Collected data

---

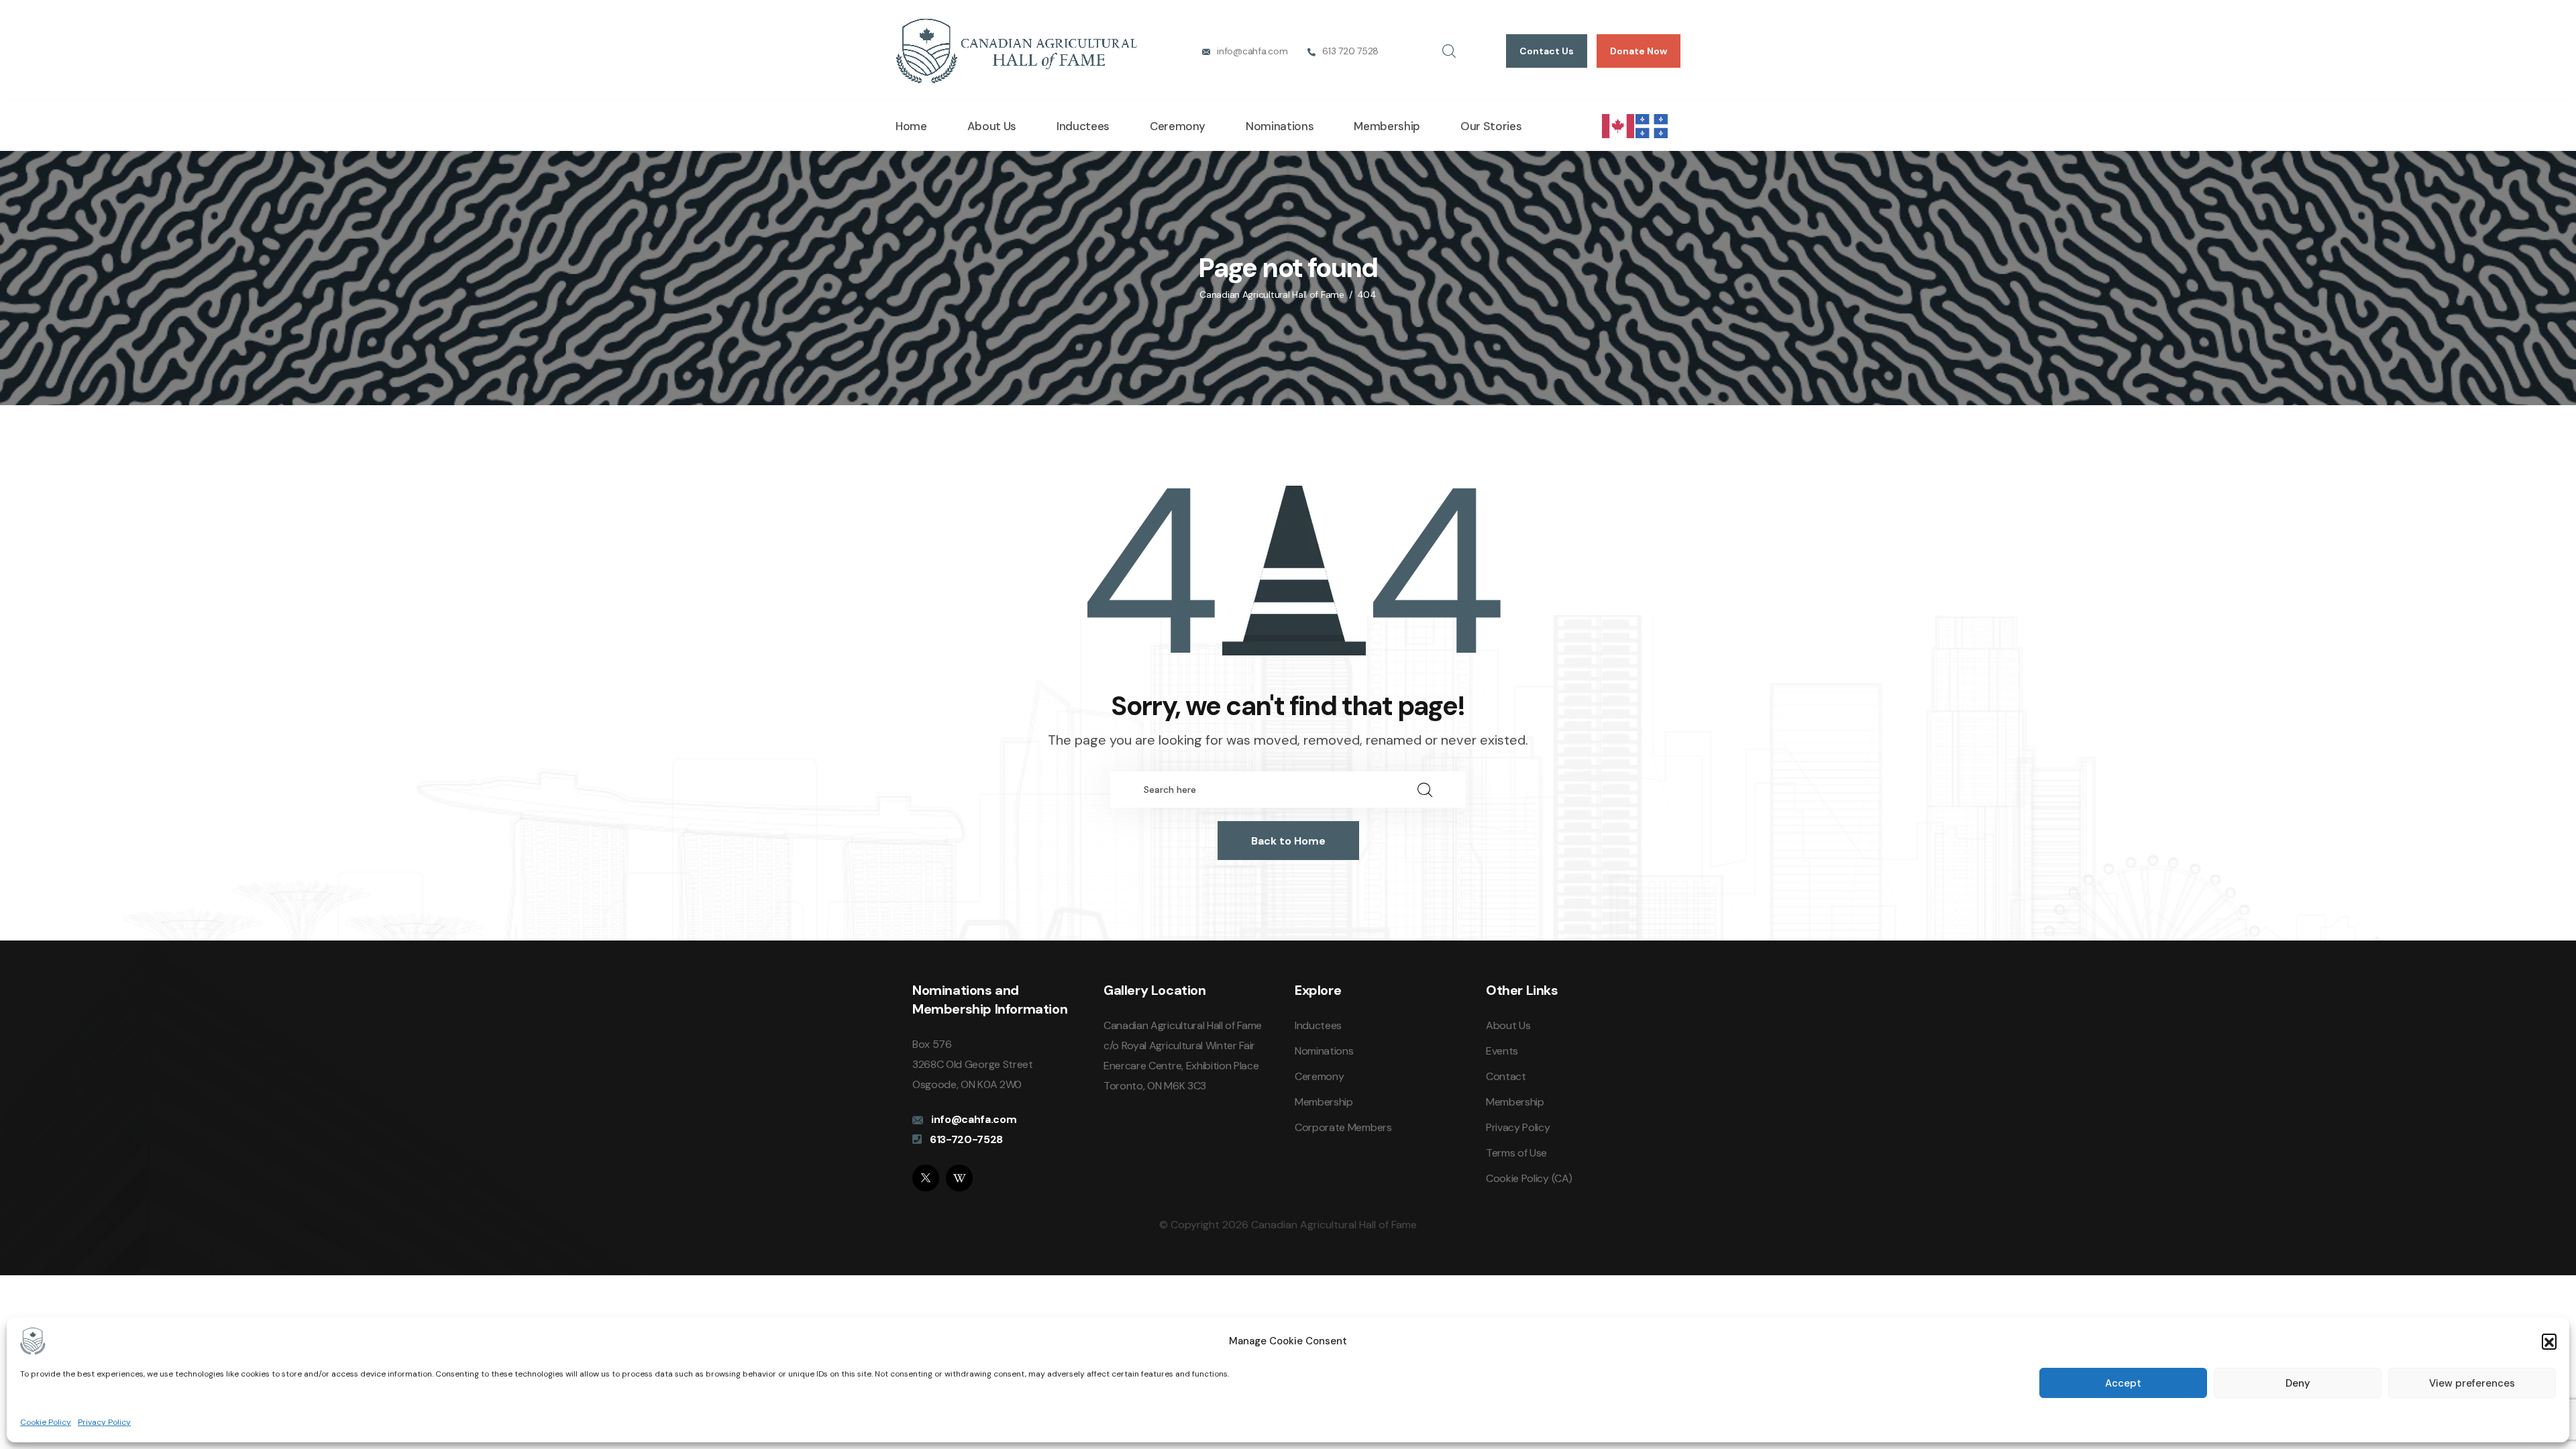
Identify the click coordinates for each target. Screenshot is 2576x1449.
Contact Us (1546, 51)
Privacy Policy (104, 1422)
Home (911, 126)
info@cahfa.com (1252, 51)
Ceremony (1177, 126)
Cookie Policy (45, 1422)
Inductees (1083, 126)
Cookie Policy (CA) (1529, 1178)
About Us (991, 126)
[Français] (1652, 125)
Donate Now (1638, 51)
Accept (2123, 1383)
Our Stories (1490, 126)
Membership (1387, 126)
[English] (1618, 125)
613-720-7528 (966, 1139)
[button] (2549, 1341)
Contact (1506, 1076)
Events (1502, 1051)
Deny (2298, 1383)
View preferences (2472, 1383)
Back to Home (1288, 841)
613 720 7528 (1350, 51)
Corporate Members (1343, 1127)
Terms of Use (1516, 1153)
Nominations (1279, 126)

---

(Exercise description) Print the line that contains "Privacy Policy (104, 1422)", then every later line of the entries above up to and including the last, all exactly as written.

(Output below)
Privacy Policy (104, 1422)
Home (911, 126)
info@cahfa.com (1252, 51)
Ceremony (1177, 126)
Cookie Policy (45, 1422)
Inductees (1083, 126)
Cookie Policy (CA) (1529, 1178)
About Us (991, 126)
[Français] (1652, 125)
Donate Now (1638, 51)
Accept (2123, 1383)
Our Stories (1490, 126)
Membership (1387, 126)
[English] (1618, 125)
613-720-7528 (966, 1139)
[button] (2549, 1341)
Contact (1506, 1076)
Events (1502, 1051)
Deny (2298, 1383)
View preferences (2472, 1383)
Back to Home (1288, 841)
613 720 7528 (1350, 51)
Corporate Members (1343, 1127)
Terms of Use (1516, 1153)
Nominations (1279, 126)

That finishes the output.